[start]

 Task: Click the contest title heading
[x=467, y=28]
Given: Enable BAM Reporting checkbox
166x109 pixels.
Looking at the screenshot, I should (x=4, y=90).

[end]

WHAT THIS TASK INVOLVES. Please reproduce the data above, swapping "heading" for "header" everywhere it occurs and leaving everything else unchanged.

SOLUTION TO THIS TASK.
 Task: Click the contest title header
[x=467, y=28]
Given: Enable BAM Reporting checkbox
166x109 pixels.
Looking at the screenshot, I should (x=4, y=90).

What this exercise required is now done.